***** Entries shown

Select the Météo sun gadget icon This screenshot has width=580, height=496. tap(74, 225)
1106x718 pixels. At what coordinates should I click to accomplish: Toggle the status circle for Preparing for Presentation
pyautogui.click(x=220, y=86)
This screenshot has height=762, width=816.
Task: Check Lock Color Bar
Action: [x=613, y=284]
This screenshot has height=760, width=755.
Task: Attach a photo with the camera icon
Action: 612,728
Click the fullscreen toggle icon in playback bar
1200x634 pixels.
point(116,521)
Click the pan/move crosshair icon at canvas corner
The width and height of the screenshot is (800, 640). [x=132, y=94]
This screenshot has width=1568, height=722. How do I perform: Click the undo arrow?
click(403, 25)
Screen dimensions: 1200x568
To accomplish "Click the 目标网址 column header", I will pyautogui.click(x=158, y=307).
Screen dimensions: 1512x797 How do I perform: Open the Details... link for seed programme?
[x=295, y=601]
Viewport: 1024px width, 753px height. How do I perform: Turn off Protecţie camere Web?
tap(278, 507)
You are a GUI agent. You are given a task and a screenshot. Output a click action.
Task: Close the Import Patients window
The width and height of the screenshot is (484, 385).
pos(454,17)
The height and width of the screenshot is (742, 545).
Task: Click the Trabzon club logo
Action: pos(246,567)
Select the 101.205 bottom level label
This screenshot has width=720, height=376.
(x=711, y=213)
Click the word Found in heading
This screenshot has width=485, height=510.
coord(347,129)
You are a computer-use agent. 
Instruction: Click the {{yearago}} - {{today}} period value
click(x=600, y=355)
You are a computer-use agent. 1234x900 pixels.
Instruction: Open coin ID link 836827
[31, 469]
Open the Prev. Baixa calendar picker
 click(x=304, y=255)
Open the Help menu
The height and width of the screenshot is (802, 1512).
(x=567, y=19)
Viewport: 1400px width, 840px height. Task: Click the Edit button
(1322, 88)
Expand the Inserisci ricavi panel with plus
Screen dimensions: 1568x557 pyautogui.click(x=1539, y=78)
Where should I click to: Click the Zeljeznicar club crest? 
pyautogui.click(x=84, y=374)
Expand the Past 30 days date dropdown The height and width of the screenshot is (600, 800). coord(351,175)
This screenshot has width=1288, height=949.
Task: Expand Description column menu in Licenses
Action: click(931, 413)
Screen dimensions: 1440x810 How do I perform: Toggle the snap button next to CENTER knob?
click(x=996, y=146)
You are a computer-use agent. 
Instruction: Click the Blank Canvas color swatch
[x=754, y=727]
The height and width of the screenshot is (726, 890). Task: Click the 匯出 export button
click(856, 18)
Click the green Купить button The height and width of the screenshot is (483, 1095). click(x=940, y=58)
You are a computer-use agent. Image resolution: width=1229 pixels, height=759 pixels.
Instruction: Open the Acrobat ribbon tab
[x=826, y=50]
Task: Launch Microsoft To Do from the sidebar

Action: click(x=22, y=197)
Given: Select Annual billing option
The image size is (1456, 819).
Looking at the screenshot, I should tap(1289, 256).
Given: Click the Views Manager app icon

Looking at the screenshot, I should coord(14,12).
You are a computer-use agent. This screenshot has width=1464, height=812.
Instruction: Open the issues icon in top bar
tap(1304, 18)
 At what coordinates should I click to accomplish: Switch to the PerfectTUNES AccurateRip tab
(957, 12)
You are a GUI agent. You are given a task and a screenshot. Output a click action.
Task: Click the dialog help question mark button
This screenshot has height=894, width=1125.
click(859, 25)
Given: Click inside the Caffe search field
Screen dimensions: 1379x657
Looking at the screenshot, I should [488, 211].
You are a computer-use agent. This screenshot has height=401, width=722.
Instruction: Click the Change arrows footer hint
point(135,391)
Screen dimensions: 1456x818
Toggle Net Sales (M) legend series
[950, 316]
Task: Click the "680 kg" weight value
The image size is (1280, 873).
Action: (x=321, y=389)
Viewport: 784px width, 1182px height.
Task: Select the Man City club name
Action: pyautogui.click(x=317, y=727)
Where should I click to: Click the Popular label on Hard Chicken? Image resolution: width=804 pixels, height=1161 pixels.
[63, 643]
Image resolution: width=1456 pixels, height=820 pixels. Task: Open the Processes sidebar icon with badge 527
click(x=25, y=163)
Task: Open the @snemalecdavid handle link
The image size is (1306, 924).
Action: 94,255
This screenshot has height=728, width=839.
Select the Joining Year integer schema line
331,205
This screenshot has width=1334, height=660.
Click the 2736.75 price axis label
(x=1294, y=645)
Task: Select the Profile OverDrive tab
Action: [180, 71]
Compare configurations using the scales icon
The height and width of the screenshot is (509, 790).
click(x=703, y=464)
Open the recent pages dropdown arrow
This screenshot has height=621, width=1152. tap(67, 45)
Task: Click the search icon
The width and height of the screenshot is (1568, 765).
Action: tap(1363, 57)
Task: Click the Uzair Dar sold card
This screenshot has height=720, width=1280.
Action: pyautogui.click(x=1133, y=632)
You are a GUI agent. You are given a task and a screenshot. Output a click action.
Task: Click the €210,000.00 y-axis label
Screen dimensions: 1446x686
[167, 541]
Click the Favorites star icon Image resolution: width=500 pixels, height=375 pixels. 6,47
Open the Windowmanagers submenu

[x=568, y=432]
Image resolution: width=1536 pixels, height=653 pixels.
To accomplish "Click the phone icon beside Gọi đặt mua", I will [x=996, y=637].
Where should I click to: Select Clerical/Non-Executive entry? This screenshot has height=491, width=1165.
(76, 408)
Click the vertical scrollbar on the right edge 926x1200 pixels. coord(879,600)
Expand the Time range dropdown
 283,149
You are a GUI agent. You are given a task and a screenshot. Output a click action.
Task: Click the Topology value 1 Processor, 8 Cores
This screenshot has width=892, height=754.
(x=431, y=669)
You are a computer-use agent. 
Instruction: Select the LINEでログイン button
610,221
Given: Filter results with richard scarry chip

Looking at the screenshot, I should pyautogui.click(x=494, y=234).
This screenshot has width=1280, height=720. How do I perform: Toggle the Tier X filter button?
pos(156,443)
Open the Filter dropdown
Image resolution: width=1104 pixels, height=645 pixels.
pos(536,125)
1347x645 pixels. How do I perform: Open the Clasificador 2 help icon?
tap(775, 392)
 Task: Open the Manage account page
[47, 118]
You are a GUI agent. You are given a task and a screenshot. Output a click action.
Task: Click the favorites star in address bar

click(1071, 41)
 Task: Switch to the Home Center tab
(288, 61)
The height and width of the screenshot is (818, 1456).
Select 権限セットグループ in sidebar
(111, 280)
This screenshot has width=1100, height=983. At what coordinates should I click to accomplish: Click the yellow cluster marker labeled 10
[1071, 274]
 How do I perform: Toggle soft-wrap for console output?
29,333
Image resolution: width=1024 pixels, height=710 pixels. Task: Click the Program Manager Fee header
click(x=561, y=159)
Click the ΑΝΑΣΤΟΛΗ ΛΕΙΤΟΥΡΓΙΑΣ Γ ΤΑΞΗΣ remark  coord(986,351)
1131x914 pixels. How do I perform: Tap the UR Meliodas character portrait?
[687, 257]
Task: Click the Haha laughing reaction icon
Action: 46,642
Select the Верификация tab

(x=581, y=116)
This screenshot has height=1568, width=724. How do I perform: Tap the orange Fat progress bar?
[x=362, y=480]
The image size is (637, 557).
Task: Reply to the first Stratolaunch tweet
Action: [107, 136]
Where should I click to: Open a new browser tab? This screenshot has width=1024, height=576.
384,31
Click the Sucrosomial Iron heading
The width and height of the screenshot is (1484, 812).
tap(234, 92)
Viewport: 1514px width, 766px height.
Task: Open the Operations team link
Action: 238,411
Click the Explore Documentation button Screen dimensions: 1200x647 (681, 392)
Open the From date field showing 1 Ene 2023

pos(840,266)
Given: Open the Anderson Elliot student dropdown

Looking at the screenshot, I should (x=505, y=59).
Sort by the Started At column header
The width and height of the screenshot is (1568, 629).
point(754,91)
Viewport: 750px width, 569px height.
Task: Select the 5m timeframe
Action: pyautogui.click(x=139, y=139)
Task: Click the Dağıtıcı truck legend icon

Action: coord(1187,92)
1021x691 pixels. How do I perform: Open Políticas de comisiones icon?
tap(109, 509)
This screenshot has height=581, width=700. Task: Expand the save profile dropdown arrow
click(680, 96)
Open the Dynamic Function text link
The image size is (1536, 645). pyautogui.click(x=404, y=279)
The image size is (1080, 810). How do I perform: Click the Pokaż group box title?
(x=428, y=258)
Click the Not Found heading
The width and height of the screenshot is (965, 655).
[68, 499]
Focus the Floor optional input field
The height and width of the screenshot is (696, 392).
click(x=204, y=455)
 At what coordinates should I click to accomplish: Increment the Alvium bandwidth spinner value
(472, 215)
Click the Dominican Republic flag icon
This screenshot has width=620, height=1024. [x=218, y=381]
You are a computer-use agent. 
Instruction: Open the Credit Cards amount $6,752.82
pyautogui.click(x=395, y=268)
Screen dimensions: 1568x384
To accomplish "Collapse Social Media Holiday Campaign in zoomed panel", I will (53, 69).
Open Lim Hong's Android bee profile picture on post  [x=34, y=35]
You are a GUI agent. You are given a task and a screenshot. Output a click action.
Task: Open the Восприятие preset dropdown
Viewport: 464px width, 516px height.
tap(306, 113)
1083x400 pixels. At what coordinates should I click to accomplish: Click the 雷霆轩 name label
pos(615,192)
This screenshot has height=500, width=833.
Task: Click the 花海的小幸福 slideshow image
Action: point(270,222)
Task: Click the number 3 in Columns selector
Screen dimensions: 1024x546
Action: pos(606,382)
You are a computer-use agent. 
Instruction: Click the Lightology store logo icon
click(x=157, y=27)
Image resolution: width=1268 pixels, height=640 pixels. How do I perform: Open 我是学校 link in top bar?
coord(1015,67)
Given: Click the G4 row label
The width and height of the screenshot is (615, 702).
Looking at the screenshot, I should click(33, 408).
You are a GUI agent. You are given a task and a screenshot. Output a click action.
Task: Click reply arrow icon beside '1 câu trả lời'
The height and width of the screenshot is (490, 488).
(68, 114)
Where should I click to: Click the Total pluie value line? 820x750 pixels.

**********

The lines you need are those containing "will"; find them in the records and copy them.

▸ The answer
To accomplish "Click the 目标网址 column header", I will pyautogui.click(x=158, y=307).
To accomplish "Click the phone icon beside Gọi đặt mua", I will [x=996, y=637].
To accomplish "Collapse Social Media Holiday Campaign in zoomed panel", I will (53, 69).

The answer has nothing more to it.